◆ **Passage given**:
◆ ◆ ◆
# Control Volume System

Constant volume open thermodynamic system with heat transfer

• Library:
• Powertrain Blockset / Propulsion / Combustion Engine Components / Fundamental Flow

## Description

The Control Volume System block models a constant volume open thermodynamic system with heat transfer. The block uses the conservation of mass and energy, assuming an ideal gas, to determine the pressure and temperature. The block implements an automotive-specific Constant Volume Pneumatic Chamber block that includes thermal effects related to the under hood of passenger vehicles. You can specify heat transfer models:

• Constant

• External input

• External wall convection

You can use the Control Volume System block to represent engine components that contain volume, including pipes and manifolds.

### Thermodynamics

The Control Volume System block implements a constant volume chamber containing an ideal gas. To determine the rate changes in temperature and pressure, the block uses the continuity equation and the first law of thermodynamics.

`$\begin{array}{l}\frac{d{T}_{vol}}{dt}=\frac{R{T}_{vol}}{{c}_{v}{V}_{ch}{P}_{vol}}\left(\sum \left({q}_{i}-{T}_{vol}{c}_{v}{\stackrel{˙}{m}}_{i}\right)-{Q}_{wall}\right)\\ \frac{d{P}_{vol}}{dt}=\frac{{P}_{vol}}{{T}_{vol}}\frac{d{T}_{vol}}{dt}+\frac{R{T}_{vol}}{{V}_{ch}}\sum {\stackrel{˙}{m}}_{i}\end{array}$`

The block uses this equation for the volume-specific enthalpy.
◆ ◆ ◆
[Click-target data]

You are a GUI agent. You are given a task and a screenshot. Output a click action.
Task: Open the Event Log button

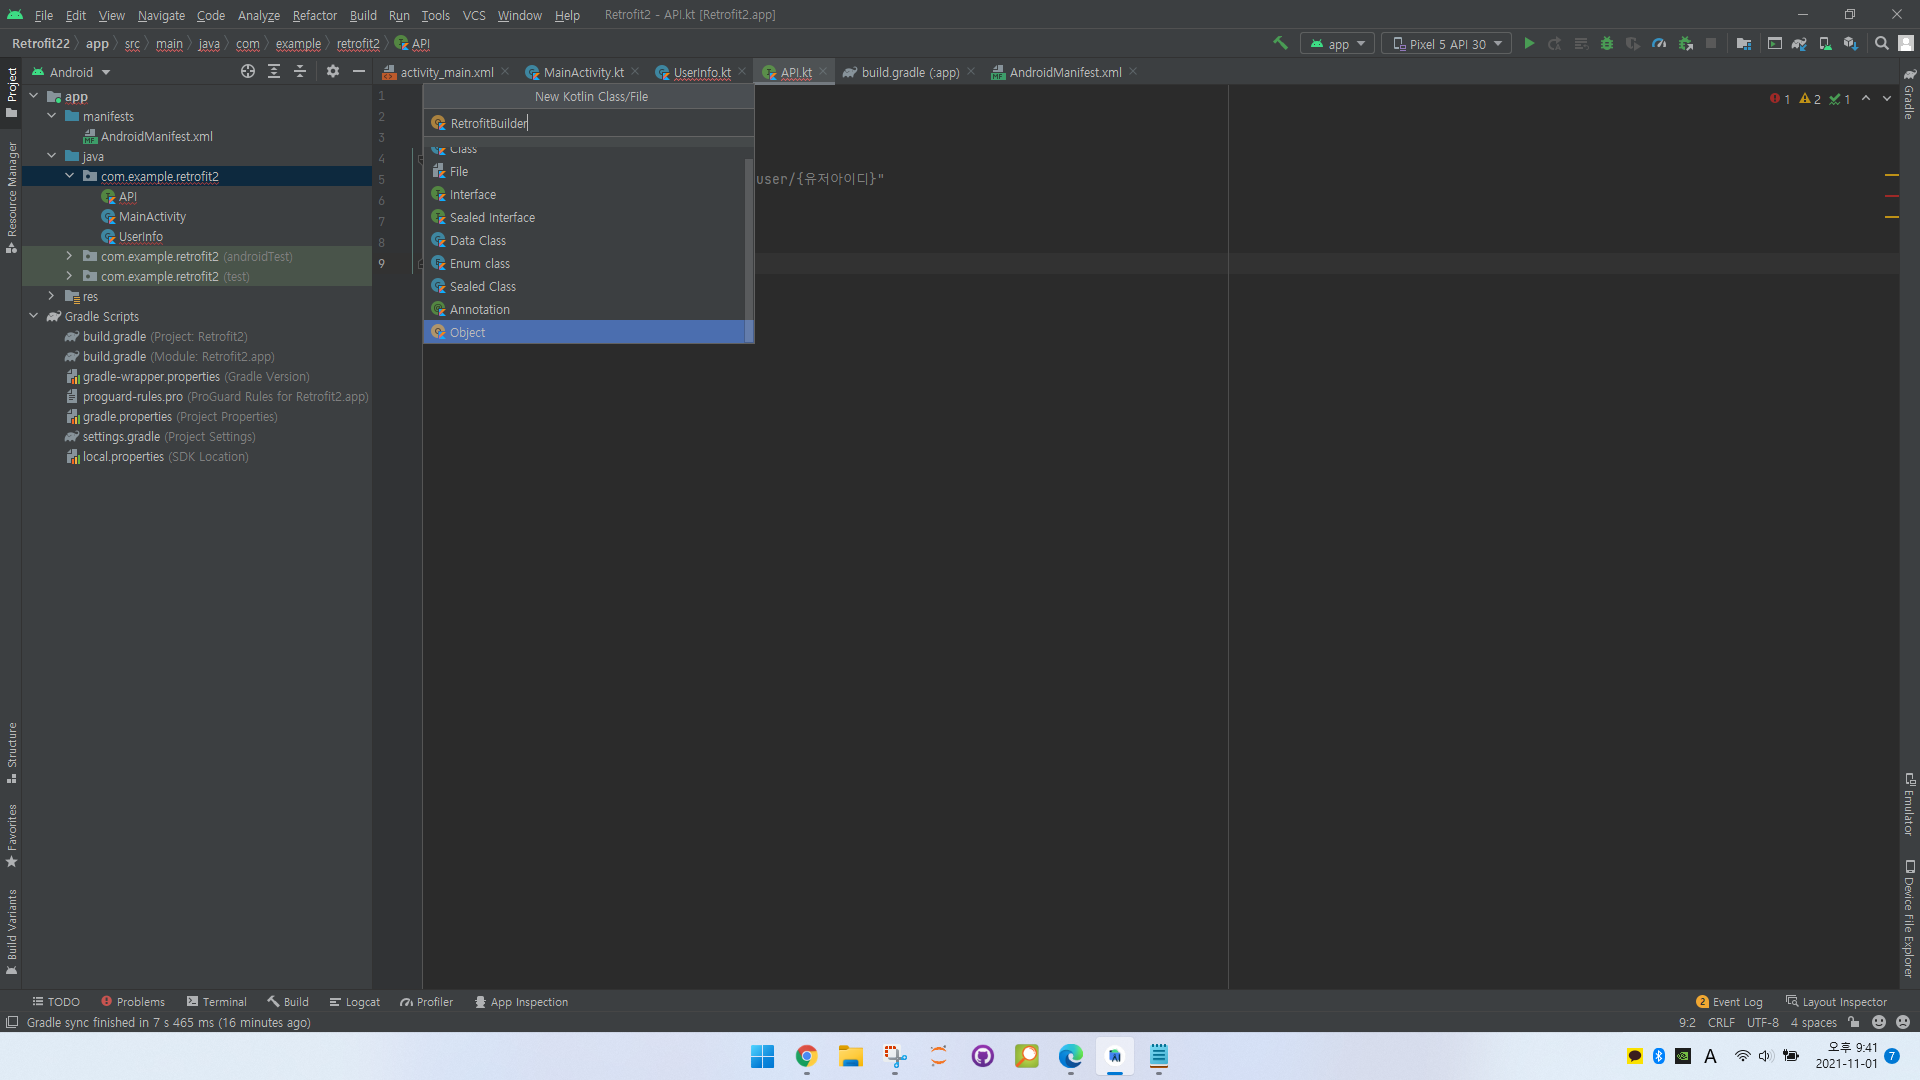click(x=1729, y=1002)
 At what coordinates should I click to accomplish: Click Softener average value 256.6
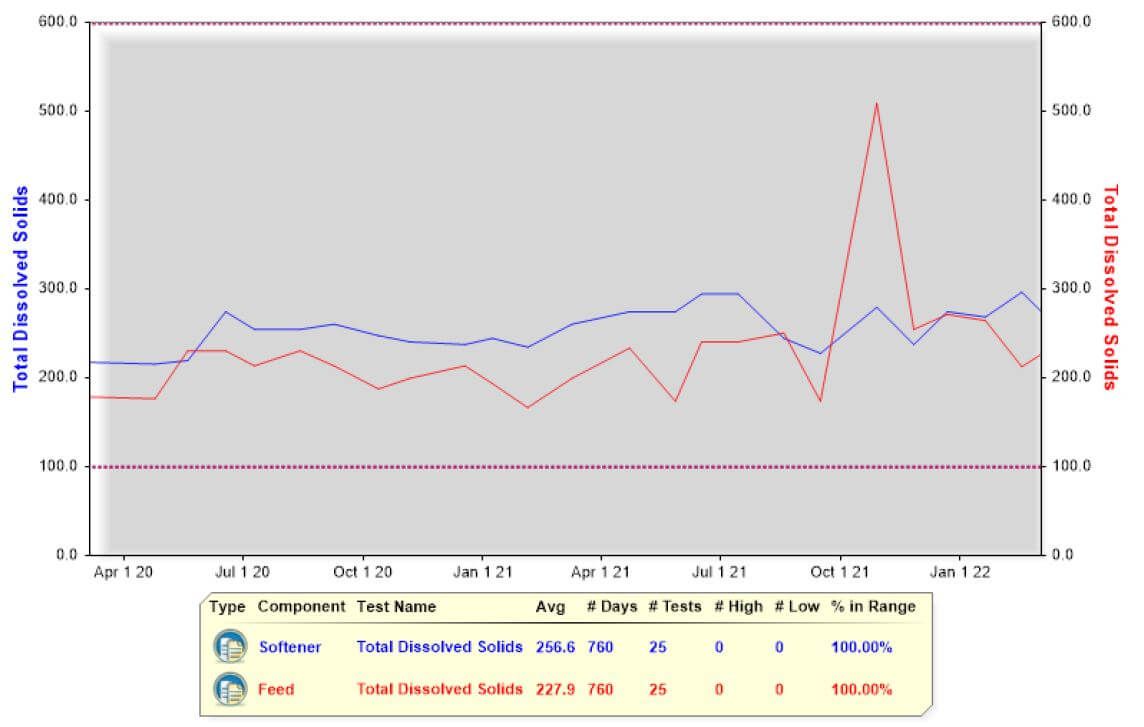point(555,647)
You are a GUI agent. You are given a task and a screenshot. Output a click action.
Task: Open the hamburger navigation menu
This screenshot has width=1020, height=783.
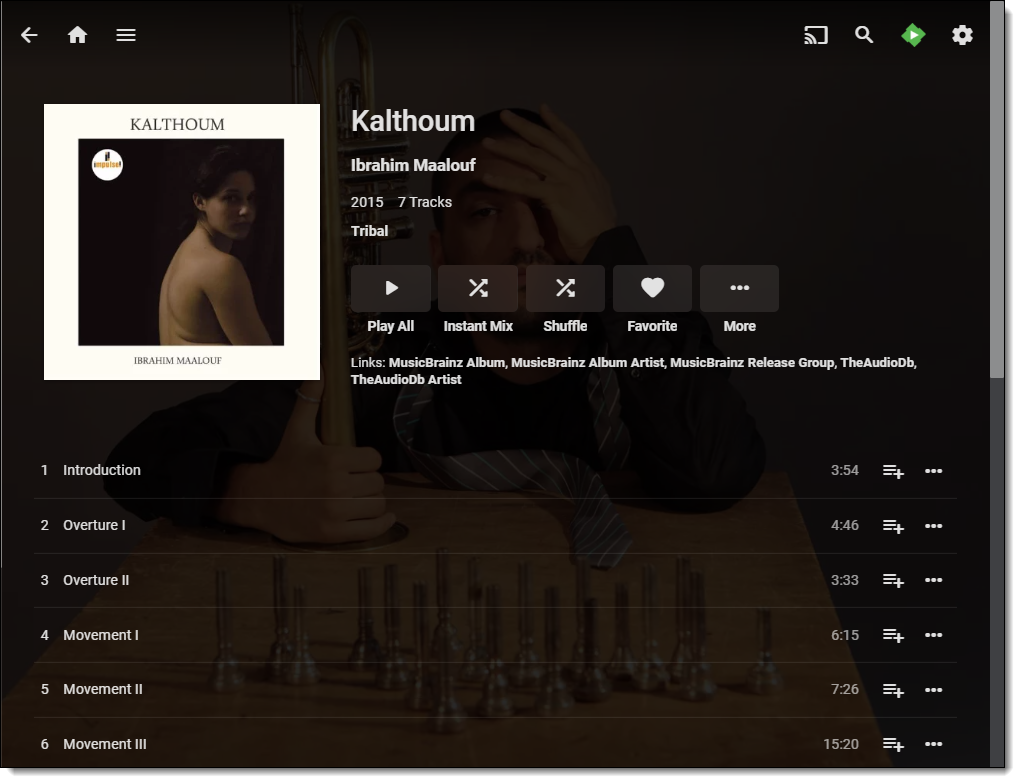click(x=126, y=35)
◆ ◆ ◆
◆ **Exercise brief**:
Write out the part of the Control Volume System page that begins at the words "You can use" and stops after the words "the volume-specific enthalpy.".

◆ **Correct output**:
You can use the Control Volume System block to represent engine components that contain volume, including pipes and manifolds.

### Thermodynamics

The Control Volume System block implements a constant volume chamber containing an ideal gas. To determine the rate changes in temperature and pressure, the block uses the continuity equation and the first law of thermodynamics.

`$\begin{array}{l}\frac{d{T}_{vol}}{dt}=\frac{R{T}_{vol}}{{c}_{v}{V}_{ch}{P}_{vol}}\left(\sum \left({q}_{i}-{T}_{vol}{c}_{v}{\stackrel{˙}{m}}_{i}\right)-{Q}_{wall}\right)\\ \frac{d{P}_{vol}}{dt}=\frac{{P}_{vol}}{{T}_{vol}}\frac{d{T}_{vol}}{dt}+\frac{R{T}_{vol}}{{V}_{ch}}\sum {\stackrel{˙}{m}}_{i}\end{array}$`

The block uses this equation for the volume-specific enthalpy.